The $5 event will run — or crawl, rather — from noon to 3 p.m. Sunday, Jan. 19 starting at the UltraCamp welcome center, 123 E. Main St., but the competition is already heating up.
Three participants and frequent trophy winners happen to own business two doors down from one another. They have entered the chili crawl since its inception in 2005, before their businesses became brick and mortar.
El Amigo Pepe, 226 E. Main St., will send out its head chefs and owners, José and Ana Mendez, with a pot of their chili recipe that has won them awards time and again. Jim’s Smokin’ Café at the Paris Soda Company, 220 E. Main St., will send its owner, Jim Morris, to the event with a sweet chili recipe he has never entered before.
Morris hopes the change-up will tantalize attendees’ tastebuds enough to vote for him in the people’s choice awards. When top chili-makers are announced at 4 p.m., Morris hopes he comes out on top.
The restaurant owner has won numerous awards before, but he has not yet taken first.

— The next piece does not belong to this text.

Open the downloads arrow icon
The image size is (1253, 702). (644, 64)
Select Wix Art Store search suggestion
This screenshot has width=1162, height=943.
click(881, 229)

That award has gone to El Amigo Pepe a number of times since the Mendezes first entered the competition in 2005. It is for good reason, Morris said. Their spicy chili hits well.
Gabriela Morlaes, daughter of José and Ana Mendez, could not share the specific ingredients behind El Amigo Pepe’s recipe, but she did share the restaurant’s connection to the Hunter Ice Festival while her parents cooked for a Thursday dinner rush.
When the Mendezes first entered the chili crawl in 2005, they were not familiar with what constituted a chili, Morales said. So, they made their own and won best original recipe.
The next year, they created a more traditional chili recipe, with a pinto bean and ground beef base, and spiced it up with tangier flavors.
“We do a spicier version than people around us,” Morales said. “That’s one of the things that a lot of the people that are trying say they are looking for.”
They have varied the recipe little since. Now, trophies from 2005 to 2018 line a high shelf above a freezer full of popsicles.
Two doors down, Morris’ trophies sit atop a high shelf above his bar, where customers can look at them while eating their buffet pickings and drinking malts.
While the Mendezes will add spice to their five gallons of chili for the event, Morris plans to add sweetness.
About every year since the crawl began, Morris has varied his chili recipe. Last year’s was a verde chili with pork. It was popular, Morris said, but a bit too out of the ordinary to be the people’s choice.
He thinks a sweet brisket chili may please the palletes of everyday people more.
Some may already be familiar with it. While El Amigo Pepe only makes its chili occasionally, Morris sells this year’s variety at his restaurant.
He made clear that the chili walk is not a cutthroat competition, despite his wanting to win.
In fact, he appreciates more competition. He enjoys seeing new people enter the contest each year with unique recipes.
“It’s just fun,” he said. “It brings people downtown. It brings people into buildings they don’t normally go into.”
Jim’s Smokin’ Café will have other presences at the Hunter Ice Festival, too. He is one of the businesses to have an ice sculpture out front as part of a larger slew of sculputures set up across town.
His business’ will be a usable smoker, which he intends to use to smoke foods such as cheese.